By Jonathan Corbet
November 30, 2010
Tracepoints are small hooks placed into kernel code; when they are enabled,
they can generate event information which can be consumed through the
ftrace or perf interfaces. These tracepoints are defined via the decidedly
gnarly
TRACE_EVENT() macro which Steven Rostedt nicely
described in detail for LWN earlier this
year. As kernel developers add more tracepoints to the kernel, they are
occasionally finding things which can be improved. One of those seems
relatively simple: what if a tracepoint should only fire some of the time?
Arjan van de Ven recently posted a patch adding
a tracepoint to __mark_inode_dirty(), a function called deep
within the virtual filesystem layer to, surprisingly, mark an inode as
being dirty. Arjan's purpose is to figure out which processes are causing
files to have dirty contents; that will allow tools like PowerTop to tell
laptop users which process is causing their disk to spin up. The only
problem is that some calls to __mark_inode_dirty() are essentially
noise from this point of view; they happen, for example, when an inode is
first created or is being freed. Tracing those calls could create a stream
of useless events which would have to be filtered out by PowerTop, causing
PowerTop itself to require more power. So it is preferable to avoid
creating those events in the first place if possible.

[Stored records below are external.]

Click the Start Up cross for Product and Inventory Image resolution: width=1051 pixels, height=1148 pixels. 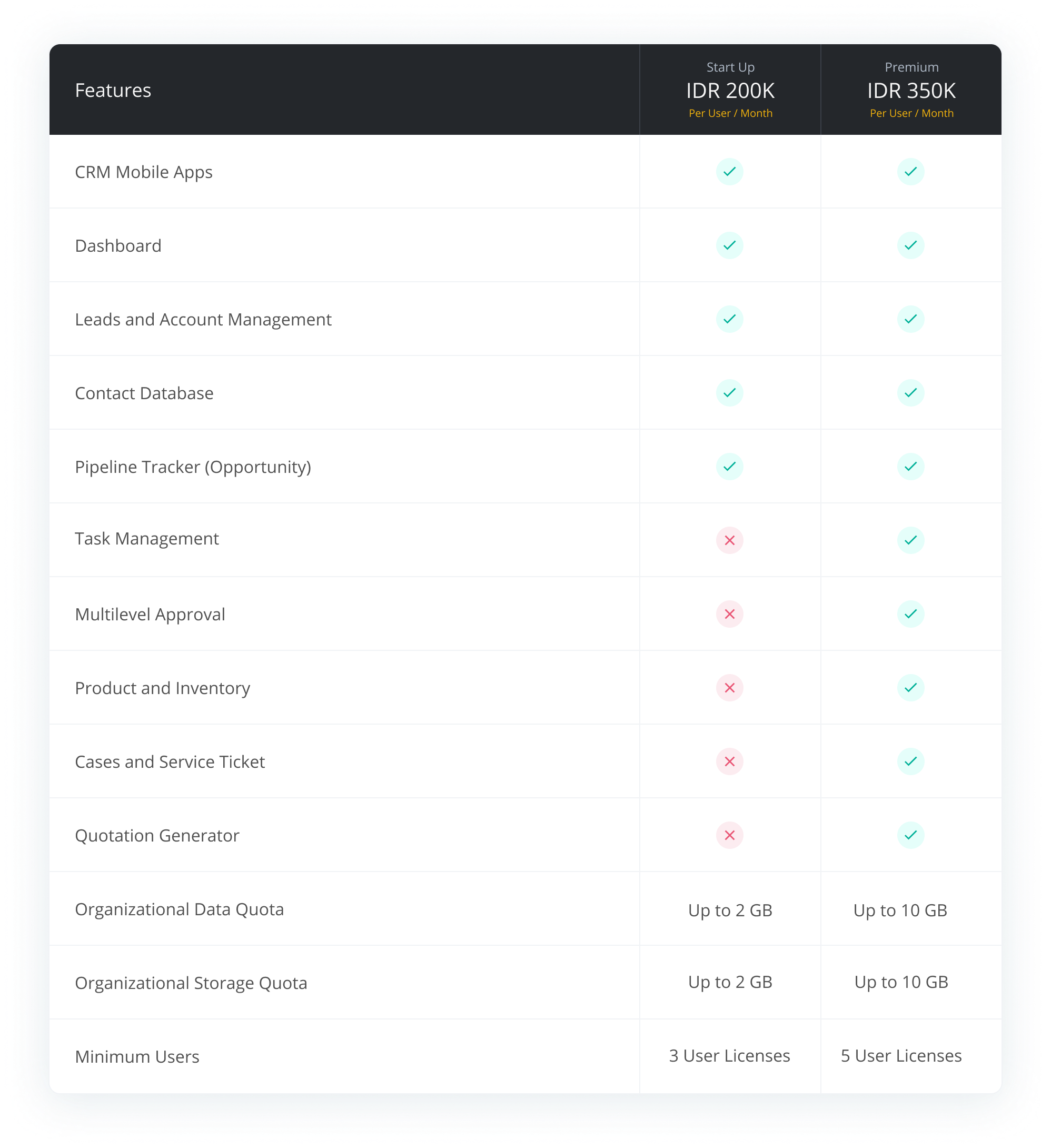tap(729, 687)
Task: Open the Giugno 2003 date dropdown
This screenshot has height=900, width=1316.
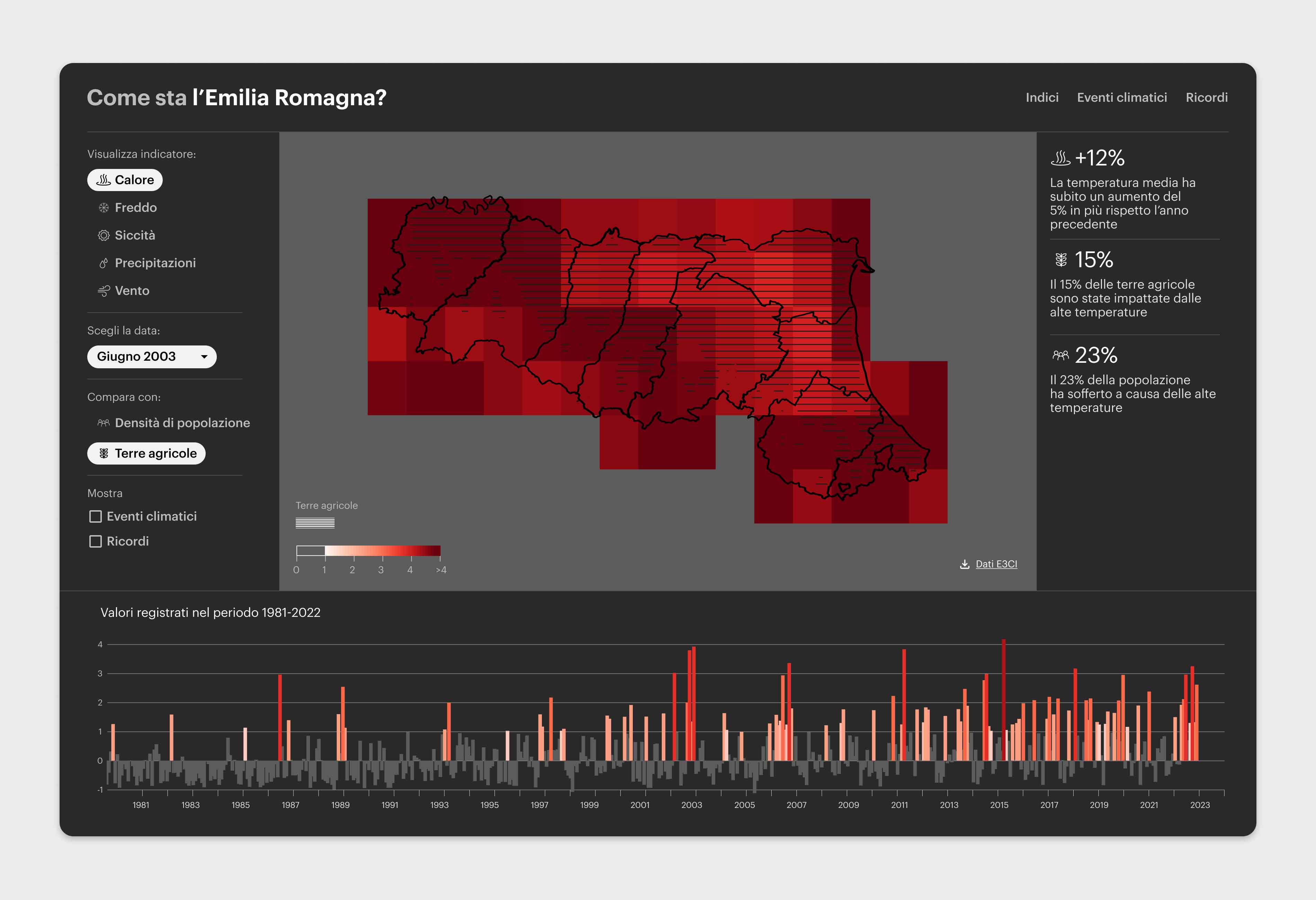Action: [151, 357]
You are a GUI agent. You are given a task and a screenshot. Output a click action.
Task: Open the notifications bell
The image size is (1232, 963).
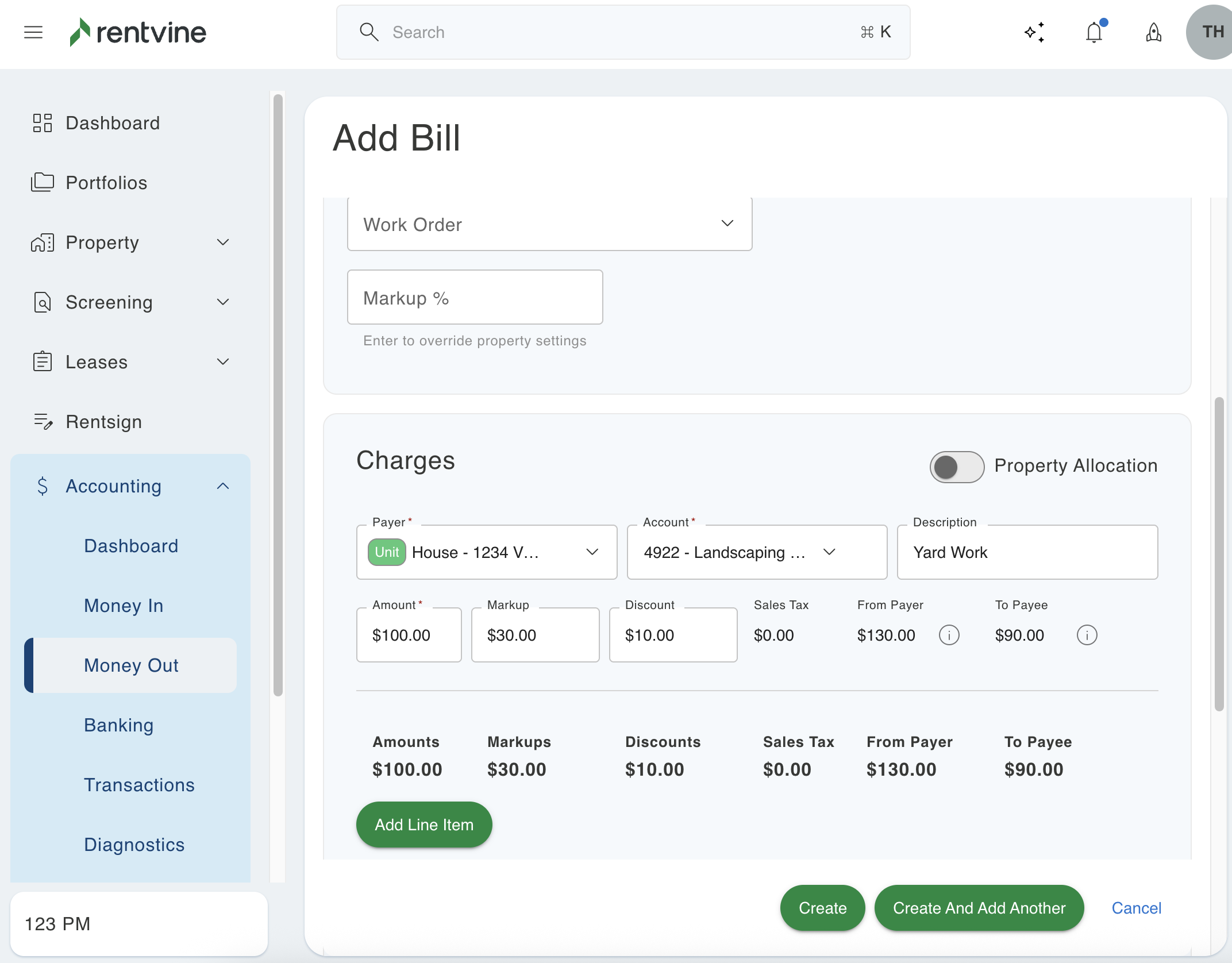(1094, 32)
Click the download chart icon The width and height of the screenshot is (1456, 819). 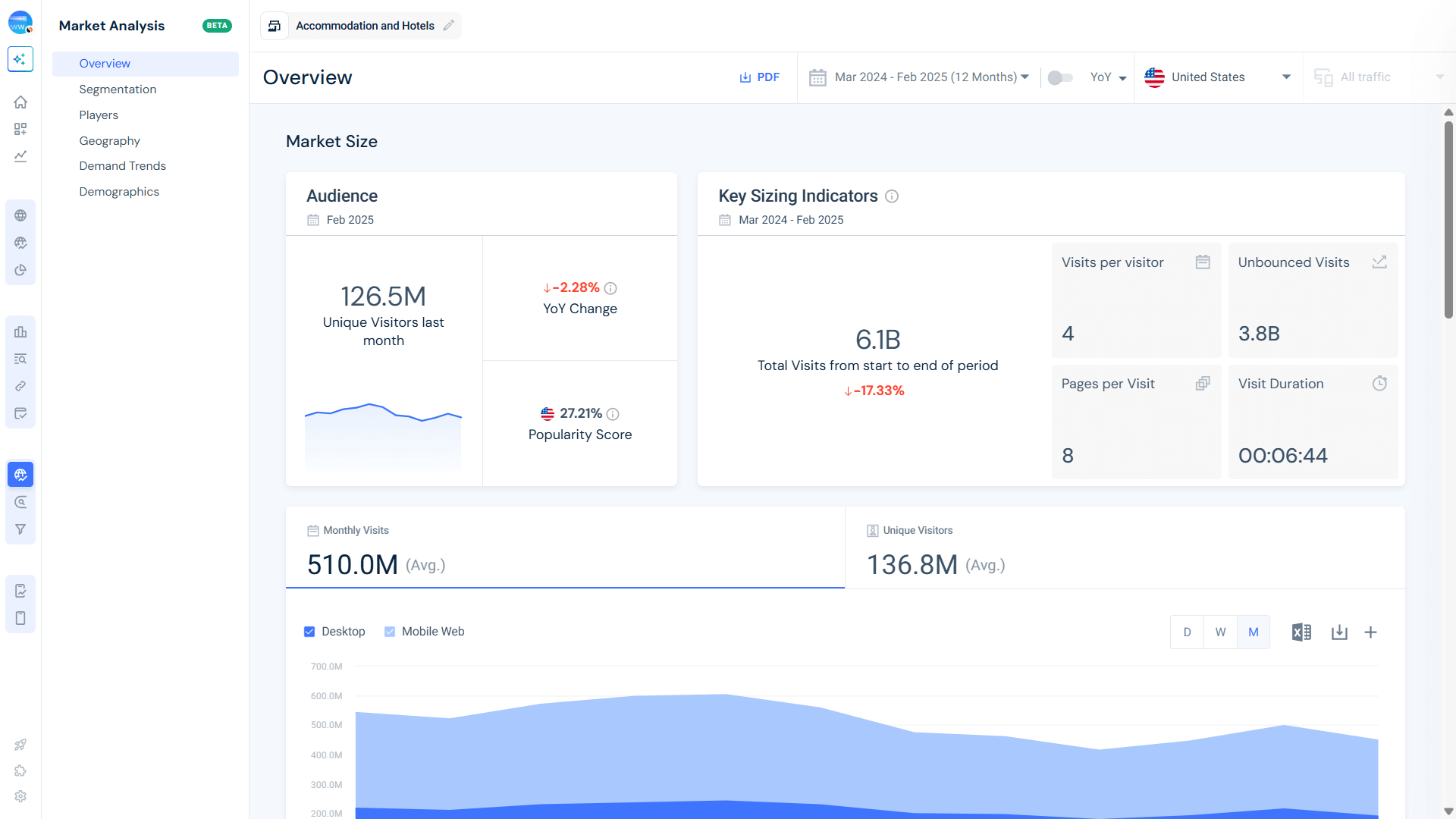click(x=1339, y=632)
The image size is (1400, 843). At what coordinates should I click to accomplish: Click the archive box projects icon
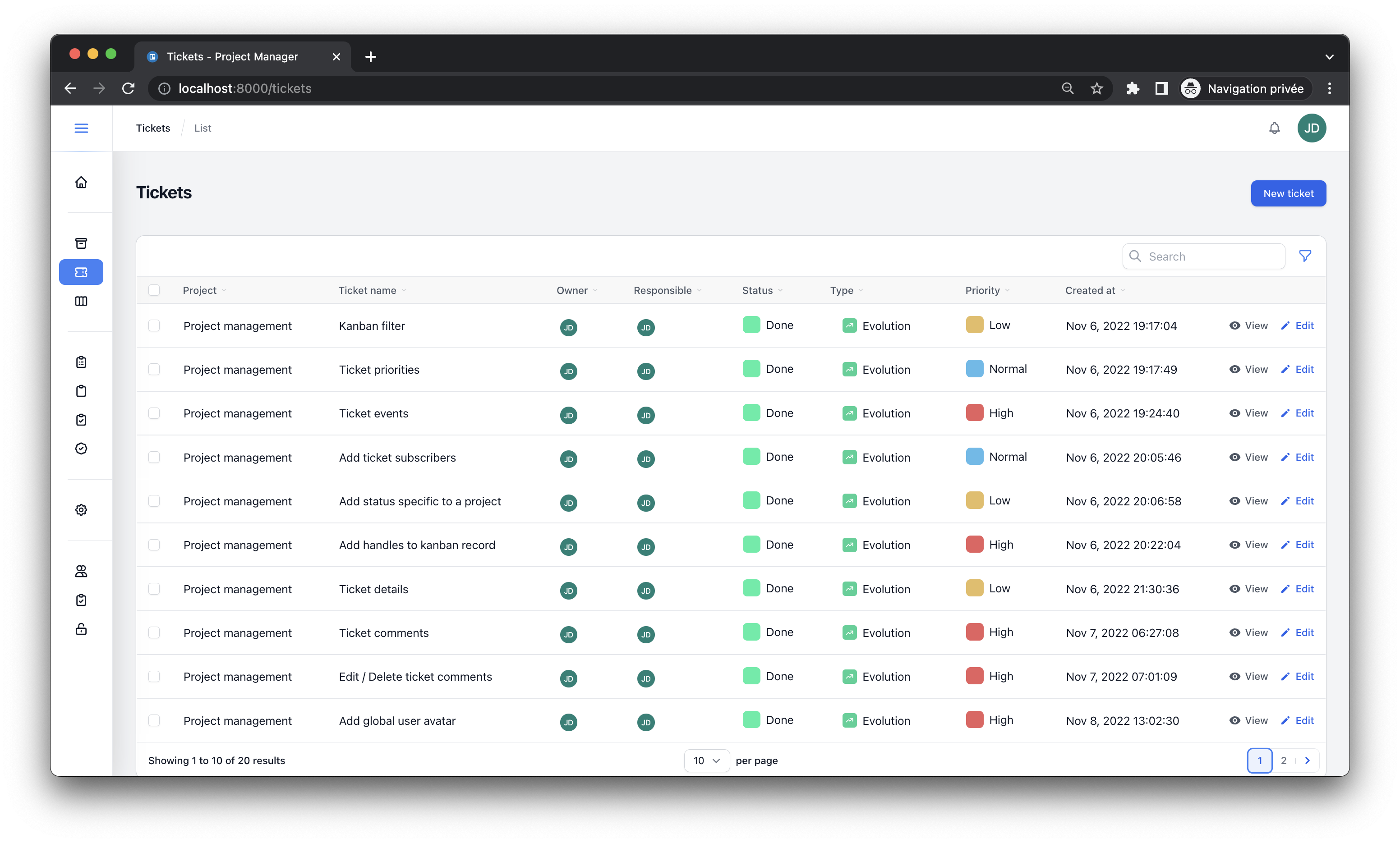81,243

For that reason, Arjan made the call to the tracepoint be
conditional:
if (flags & (I_DIRTY_SYNC | I_DIRTY_DATASYNC | I_DIRTY_PAGES))
trace_writeback_inode_dirty(inode, flags);
This code works in that it causes the tracepoint to be "hit" only when an
application has actually done something to dirty an inode.
The VFS developers seem to have no objection to this tracepoint being
added; the resulting information can be useful. But they didn't like the
conditional nature of it. Part of the problem is that tracepoints are
supposed to keep a low profile; developers want to be able to ignore them
most of the time. Expanding a tracepoint to two lines and an if
statement rather defeats that goal. But tracepoints are also supposed to
not affect execution time. They have been carefully coded to impose almost
no overhead when they are not enabled (which is most of the time); with
techniques like jump label, that overhead
can be reduced even further. But that if statement, being outside
of the tracepoint altogether, will always be executed regardless of whether
the tracepoint is currently enabled or not. Multiply that test-and-jump
across millions of calls to __mark_inode_dirty() on each of
millions of machines, and the extra CPU cycles start to add up.
So it was asked: could this test be moved into the tracepoint
itself? One approach might be to put the test into the
TP_fast_assign() portion of the tracepoint, which copies the
tracepoint data into the tracing ring buffer. The problem with that idea
is that, by that time, the tracepoint has already fired, space has been
allocated in the ring buffer, etc. There is currently no mechanism to
cancel a tracepoint hit partway through. There has, in the past, been
talk of adding some sort of "never mind" operation which could be invoked
within TP_fast_assign(), but that idea seems less than entirely
elegant.
What might happen, instead, is the creation of a variant of
TRACE_EVENT() with a name like TRACE_EVENT_CONDITION().
It would take an extra parameter which would be, of course, another tricky
macro. For Arjan's tracepoint, the condition would look something like:
TP_CONDITION(
if (flags & (I_DIRTY_SYNC | I_DIRTY_DATASYNC | I_DIRTY_PAGES))
return 1;
else
return 0;
),
The tracepoint code would then test the condition before doing any other
work associated with the tracepoint - but only if the tracepoint itself has
been enabled.
This solution should help to keep the impact of tracepoints to a minimum
once again, especially when those tracepoints are not enabled. There is
one potential problem in that the condition is now hidden deeply within the
definition of the tracepoint; that definition is usually found in a special
header file far from the code where the tracepoint is actually inserted.
At the tracepoint itself, the condition which might cause it not to fire is
not visible in any way. So, if somebody other than the initial developer
wants to use the tracepoint, they could misinterpret a lack of output as a
sign that the surrounding code is not being executed at all. That little
problem could presumably be worked around with clever tracepoint naming,
better documentation, or simply expecting users to understand what
tracepoints are actually telling them.